> [EXTRACT TO READ]
#####
Turning pandemic misfortune into fortune, we do get a break in 2020, as the RMD is suspended. We do not have to take any money out of our IRA this year. This means that there is no point in making unnecessary distributions from our IRAs this year, as we’re better off making cash or non-cash donations from a regular taxable account, taking the tax deduction, and waiting to make gifts to Oceanic Society from our IRA next year, or whenever the RMD is reinstated. In case you’re wondering, you can’t have it both ways: because the IRA was never taxed, the deduction itself is not tax-deductible from our regular income.

At a Certain Age: Planned Giving

A more pleasant part of preparing for the day we will be six feet under, is thinking about the good we can still do, i.e. our legacy, when we’re no longer around, through planned giving.

Planned giving can be broadly described as:

“a process of arranging a charitable donation now that will allow you to make a larger gift than you could from your regular income, usually allocated at a later date as a legacy, or as part of your overall financial planning both for now and when you’re gone.”

This type of philanthropic giving serves a dual purpose – allowing us ordinary people to give large gifts to non-profit organizations while protecting our assets, and at the same time providing substantial tax breaks and financial benefits for ourselves and our families later.

I like to think of my legacy as the impact I want to be remembered for when I’m gone. Planned giving helps me achieve that legacy. For each of us, maximizing the benefits for our heirs and our favorite charities, such as Oceanic Society, is complicated and the laws are changing all the time. That’s why it’s important to consult a professional to determine what is best for you. It might help to look at a checklist of some of the most common options:

  • Bequest – Designating Oceanic Society in a will or living trust is by far the most popular type of planned giving; it is easy to do and costs nothing during a donor’s lifetime. The bequest is usually a dollar amount or a percentage of an estate, which will go directly to Oceanic Society after your death.
#####
> [INFORMATION SHOWN]
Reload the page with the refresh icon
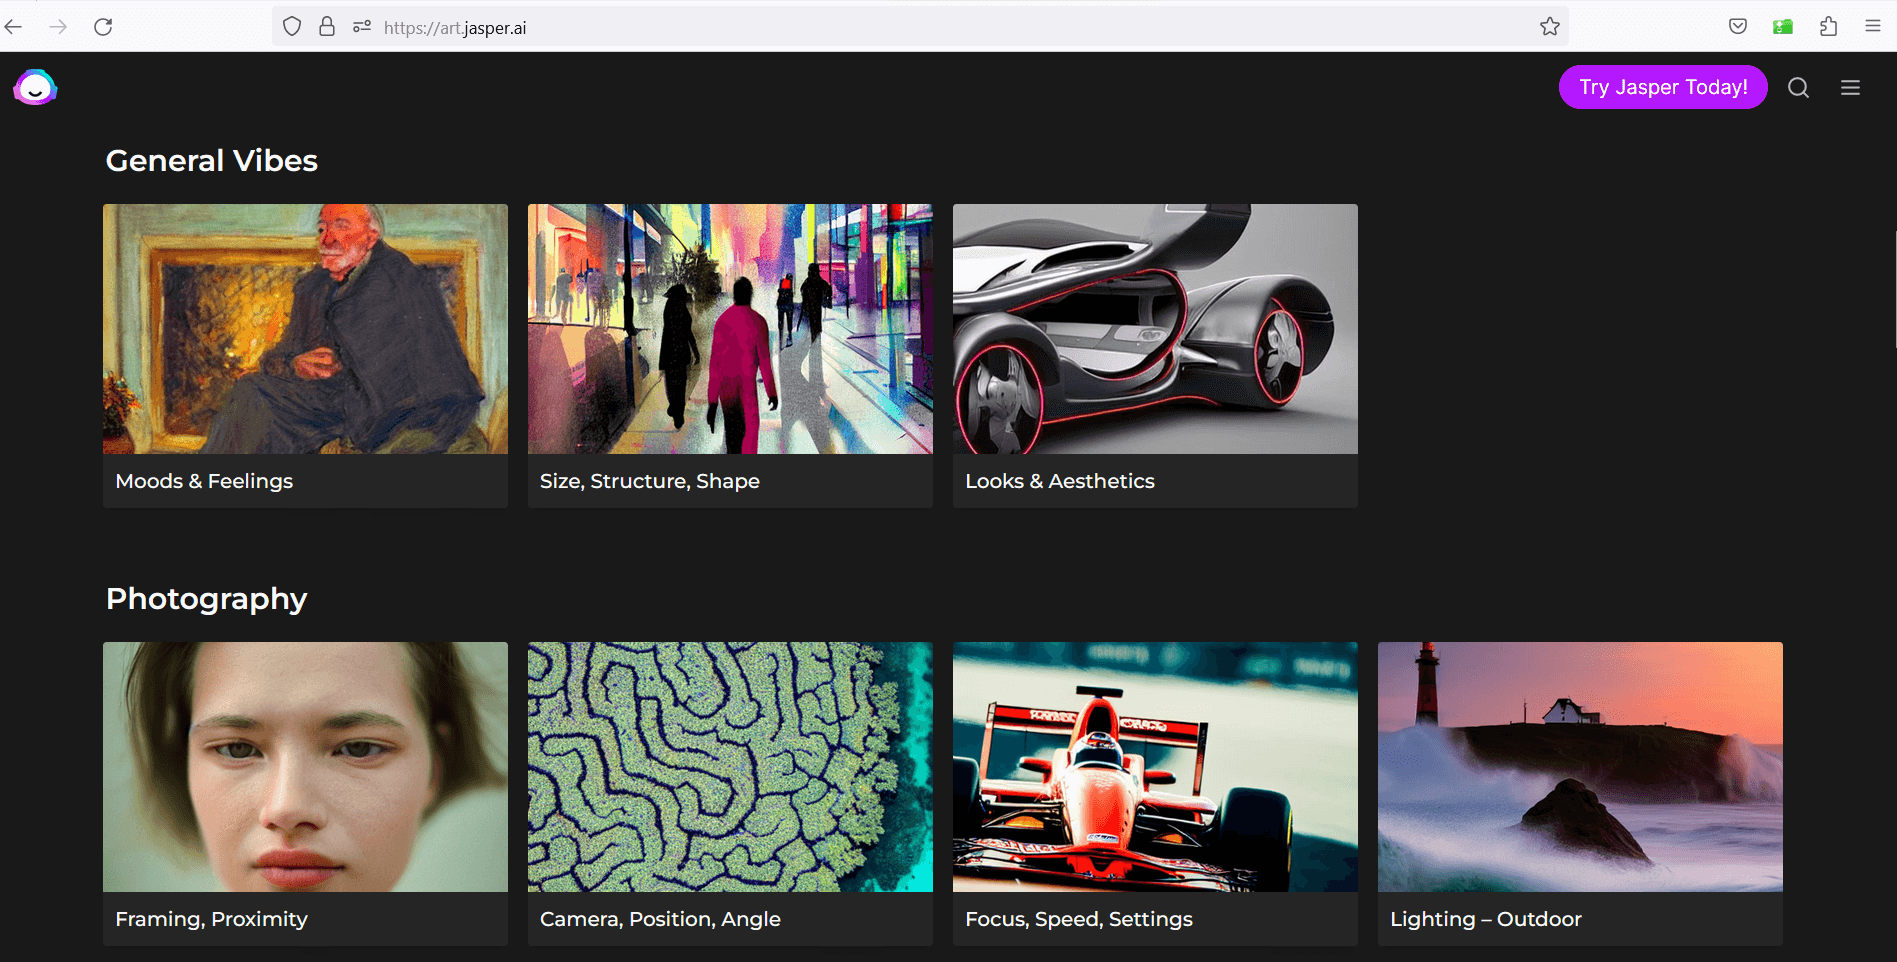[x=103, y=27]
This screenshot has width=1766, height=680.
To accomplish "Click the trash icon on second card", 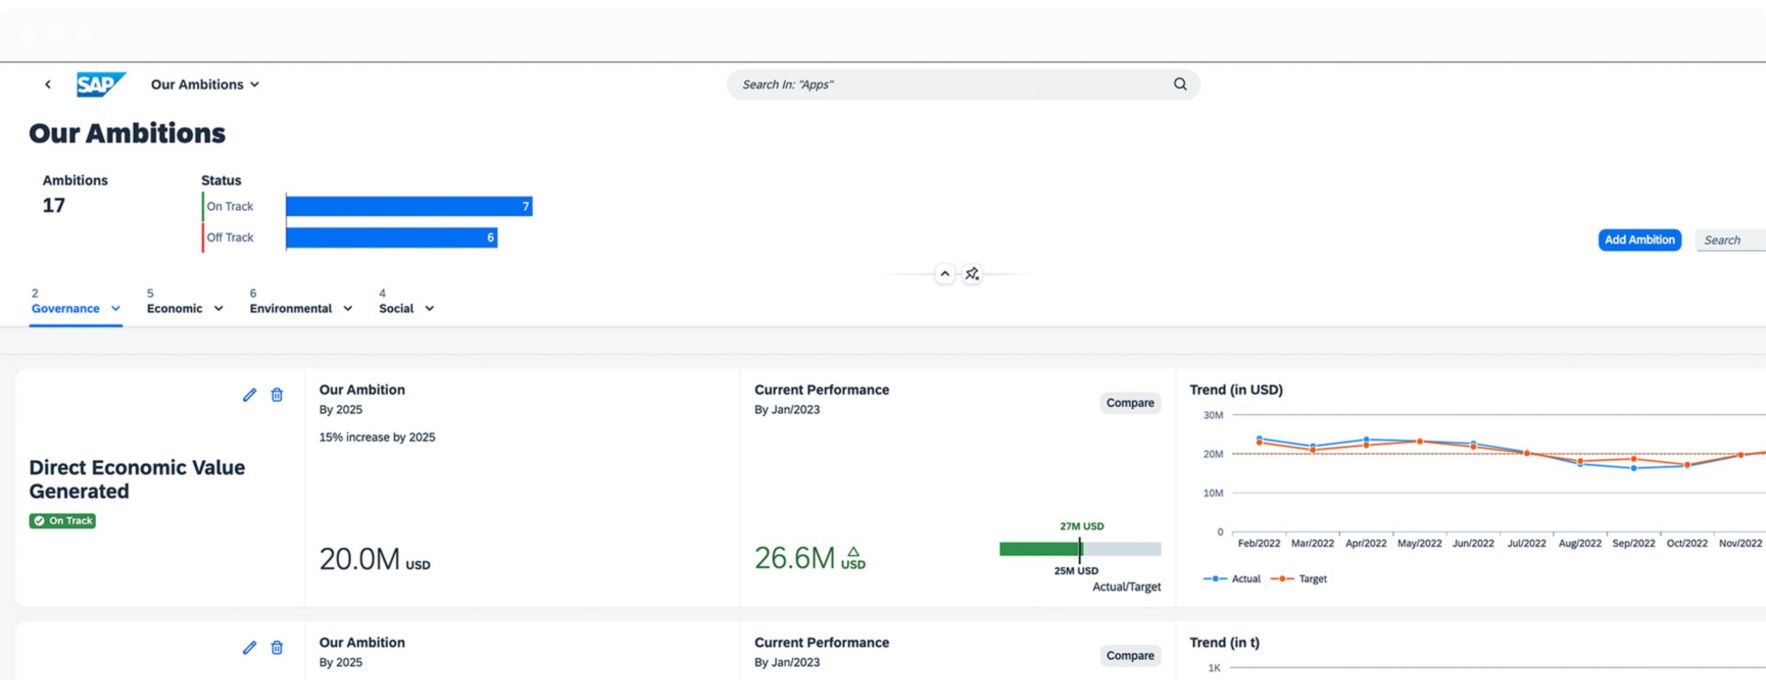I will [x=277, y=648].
#####
> [TASKS TO COMPLETE]
(a) Please duplicate the passage from the planned giving text, starting with "At a Certain" and going on through "through planned giving.".
(b) The planned giving text's first paragraph states what the writer is better off doing in 2020 instead of making IRA distributions. List each of those actions.

> [OUTPUTS FOR THE TASKS]
(a)
At a Certain Age: Planned Giving

A more pleasant part of preparing for the day we will be six feet under, is thinking about the good we can still do, i.e. our legacy, when we’re no longer around, through planned giving.

(b)
- Making cash or non-cash donations from a regular taxable account
- Taking the tax deduction
- Waiting to make gifts to Oceanic Society from the IRA next year, or whenever the RMD is reinstated